Syllabus: GS3- Environment degradation

News- The article explains the impacts of deglobalisation on efforts to fight climate change.

What are the impacts of degobalisation on fighting against climate change?

Mitigation– Climate agreements will be easy to conclude if the world is not fragmented economically. It will be easy to transfer technology in exchange for emission commitment.

Free movement of people will make it easy to monitor climate actions.

Deglobalisation will hinder the production and innovation needed to replace carbon-intensive production processes with climate-friendly ones. Consider battery production for renewable energy for mitigation. Key inputs for the battery are in short supply. It needs free movement of resources to sustain the production of batteries.

Adaptation– It will be harder in a deglobalised world. New crops and technologies for adaptation will require more innovation, investment and financing. If flow of these things is impeded because of closed borders, developing countries will face difficulties in accessing them.

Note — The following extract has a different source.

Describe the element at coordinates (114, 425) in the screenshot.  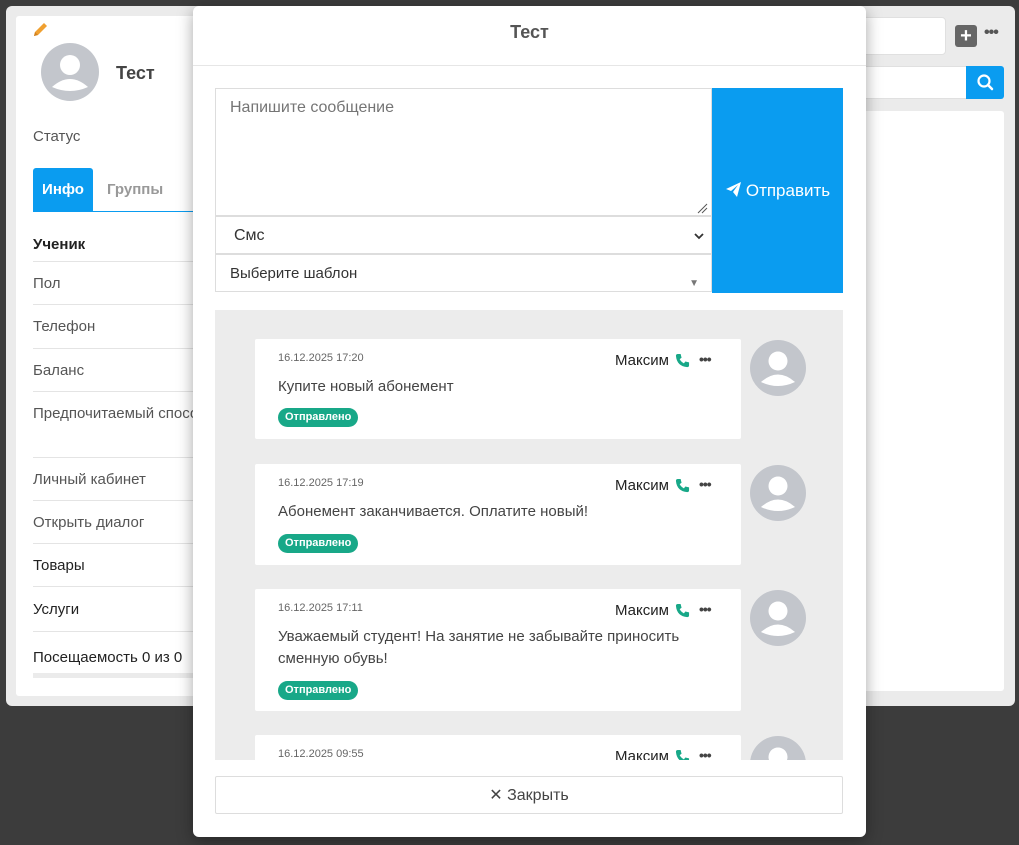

The surest way for developing countries to achieve more growth is export of goods and services. Protectionist measures by developed countries will impede such growth. Hence, lack of funds will limit adaptation in the developing world.

Global diversification will bring more resilience. The supply chain will have multiple suppliers. It will be easy to shift production from a climate-hit supplier to elsewhere.

Migration- If mitigation and adaptation fail, more people will be forced to migrate. Closed borders will make climate refugees more vulnerable.

Deglobalisation will hamper efforts for global agreement on climate refugees.

What is the way forward?

International community should negotiate a Geneva convention style pact. It will create safe spheres of continued global interaction that are protected from sanctions and bans in most circumstances.

We should set stringent conditions for denying countries access to global payment infrastructure and for applying sanctions.

Effective climate actions require continued globalisation.